Hearing loss in adults can be caused by environmental factors such as noise but genetic factors also strongly contribute. However, very few of these genetic factors are known.
Recently, a team of researchers in the Netherlands, led by Professor Hannie Kremer, identified such a factor in several families where progressive hearing loss is inherited from generation to generation (a type of hearing loss termed DFNA21). They found that a very small part of a gene called RIPOR2 was missing, which leads to the production of a shortened RIPOR2 protein. Family members with hearing loss had the shortened version of the gene, and it is therefore likely that this underlies their hearing loss.
The team have estimated that about 30,000 people in Northwest Europe have this specific change in their RIPOR2 gene. These people are at risk of developing hearing loss or may already have hearing loss. Although hearing aids bring some benefit to people with this kind of hearing loss, they do not always work as desired, especially in noisy environments such as social events or work. Therefore, a therapy that prevents or delays the onset of hearing loss, or its progression, would be of major benefit for the many people with this genetic risk factor.
In this project, the researchers will start to develop a genetic therapy to treat DFNA21 hearing loss, which has a (usually) adult onset. They plan to interfere with the production of the shortened RIPOR2 protein in the inner ear to see if it can prevent or delay the onset of hearing loss or its progression. To achieve this, they will design small synthetic DNA-like compounds, called antisense oligonucleotides. These compounds block the shortened RIPOR2 gene from being used as a blueprint to produce the shortened RIPOR2 protein, preventing it from being produced.
They will first test these compounds in cells in the lab which produce either the normal RIPOR2 protein or the shortened version.
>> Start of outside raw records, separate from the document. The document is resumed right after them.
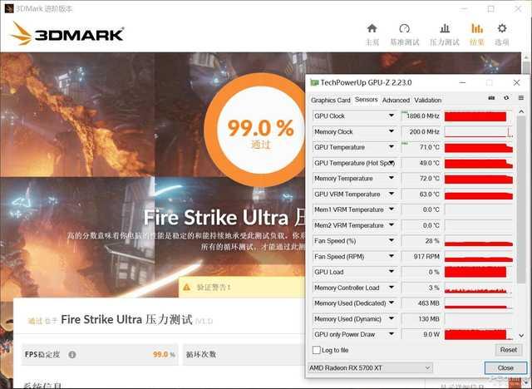532x389 pixels.
Task: Expand the GPU Load sensor dropdown
Action: pyautogui.click(x=392, y=272)
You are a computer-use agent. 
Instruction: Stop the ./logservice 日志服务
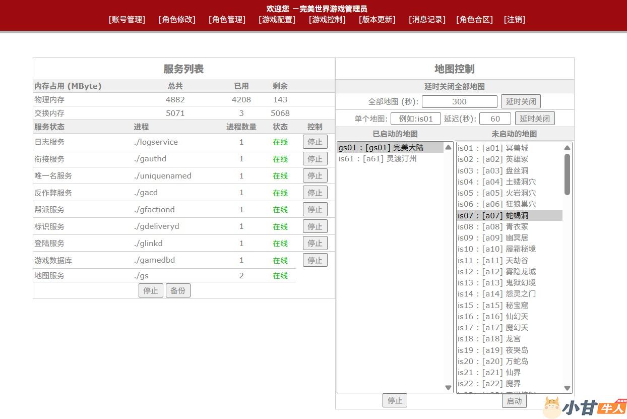pyautogui.click(x=315, y=142)
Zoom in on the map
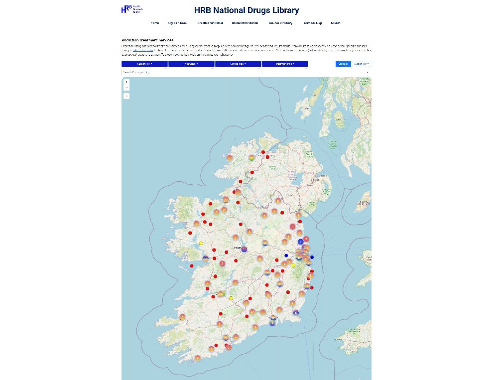The width and height of the screenshot is (498, 380). [x=126, y=82]
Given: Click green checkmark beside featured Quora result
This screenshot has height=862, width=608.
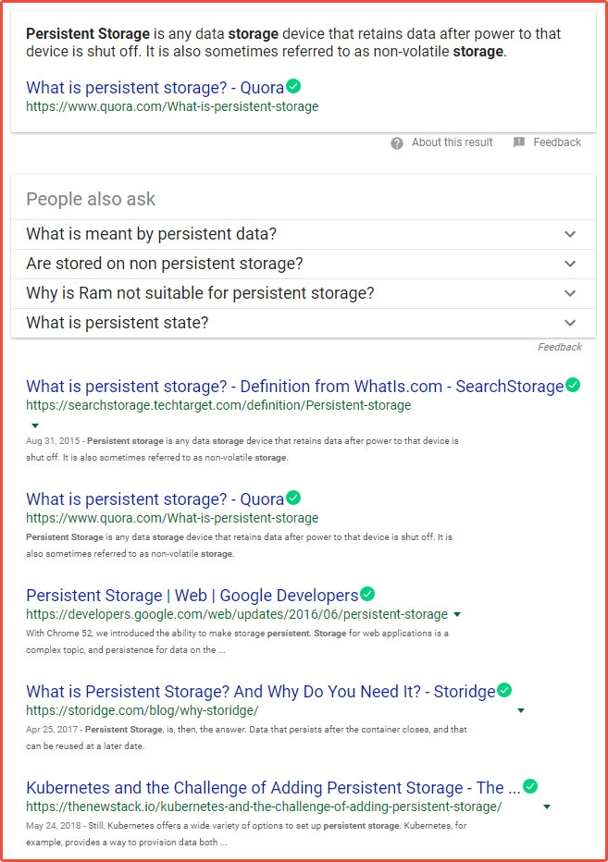Looking at the screenshot, I should click(294, 86).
Any of the tested compounds which strongly reduce production of the shortened RIPOR2 protein will be taken forward for further testing in a mouse model of DFNA21 hearing loss – these mice develop hearing loss in the same way that people with DFNA21 do.
They will also test the compounds in stem cells from people with the shortened RIPOR2 gene, which have been turned into inner ear-like cells in the lab. This will also allow the researchers to test for any unwanted side effects of the compounds, or effects on the activity of other genes.
If the work in this project is successful, the compounds will be taken forward for further development towards clinical trials and a treatment that could prevent hearing loss in people with this genetic risk factor. It will also provide a ‘proof of concept’ that this approach could be used to treat other forms of genetic hearing loss with adult onset.